* What to produce:
As the answer, give every line of the records that includes the word "status".

╭─ Dataset records

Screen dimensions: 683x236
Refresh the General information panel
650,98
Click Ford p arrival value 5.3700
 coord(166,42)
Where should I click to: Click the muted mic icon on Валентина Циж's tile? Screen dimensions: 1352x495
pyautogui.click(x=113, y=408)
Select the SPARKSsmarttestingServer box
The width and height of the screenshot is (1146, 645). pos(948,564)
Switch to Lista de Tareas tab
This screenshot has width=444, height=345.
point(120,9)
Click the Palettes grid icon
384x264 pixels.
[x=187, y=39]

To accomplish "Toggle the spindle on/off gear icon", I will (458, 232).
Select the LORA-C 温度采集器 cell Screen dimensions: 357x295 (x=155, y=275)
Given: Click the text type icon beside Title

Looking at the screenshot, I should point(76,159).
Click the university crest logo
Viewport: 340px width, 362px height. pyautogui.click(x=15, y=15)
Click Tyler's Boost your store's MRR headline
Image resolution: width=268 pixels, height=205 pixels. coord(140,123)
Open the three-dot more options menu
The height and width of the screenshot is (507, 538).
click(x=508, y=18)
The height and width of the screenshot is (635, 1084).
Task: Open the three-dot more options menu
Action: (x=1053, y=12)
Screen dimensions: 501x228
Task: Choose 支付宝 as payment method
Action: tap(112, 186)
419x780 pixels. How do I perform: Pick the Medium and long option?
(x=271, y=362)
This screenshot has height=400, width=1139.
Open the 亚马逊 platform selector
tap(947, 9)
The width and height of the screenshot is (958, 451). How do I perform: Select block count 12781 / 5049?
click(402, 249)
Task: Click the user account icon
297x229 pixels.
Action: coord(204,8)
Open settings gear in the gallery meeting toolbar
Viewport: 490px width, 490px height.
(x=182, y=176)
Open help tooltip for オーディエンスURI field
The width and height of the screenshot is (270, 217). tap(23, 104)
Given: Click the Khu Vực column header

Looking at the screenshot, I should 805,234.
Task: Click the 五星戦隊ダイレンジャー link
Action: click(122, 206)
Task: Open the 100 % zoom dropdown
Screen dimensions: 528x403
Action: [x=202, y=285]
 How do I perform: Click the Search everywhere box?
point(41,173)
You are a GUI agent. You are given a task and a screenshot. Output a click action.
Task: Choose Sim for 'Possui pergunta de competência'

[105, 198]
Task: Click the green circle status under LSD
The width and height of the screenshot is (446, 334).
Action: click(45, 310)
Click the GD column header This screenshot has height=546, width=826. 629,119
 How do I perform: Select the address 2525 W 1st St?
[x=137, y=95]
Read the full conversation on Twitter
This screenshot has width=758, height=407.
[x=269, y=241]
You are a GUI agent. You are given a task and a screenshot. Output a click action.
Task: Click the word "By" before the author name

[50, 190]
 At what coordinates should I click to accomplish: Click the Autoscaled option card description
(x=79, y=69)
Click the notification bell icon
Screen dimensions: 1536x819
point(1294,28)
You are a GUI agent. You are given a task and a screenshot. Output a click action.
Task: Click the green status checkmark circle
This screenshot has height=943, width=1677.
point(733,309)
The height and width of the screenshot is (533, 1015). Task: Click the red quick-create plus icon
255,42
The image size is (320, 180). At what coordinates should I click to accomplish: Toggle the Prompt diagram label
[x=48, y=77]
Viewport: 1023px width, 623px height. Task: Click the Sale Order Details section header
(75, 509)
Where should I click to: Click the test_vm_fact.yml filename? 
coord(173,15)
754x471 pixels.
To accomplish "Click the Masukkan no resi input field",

╰─

* Exercise response:
Task: Click the green circle status under LSD
Task: Click the green status checkmark circle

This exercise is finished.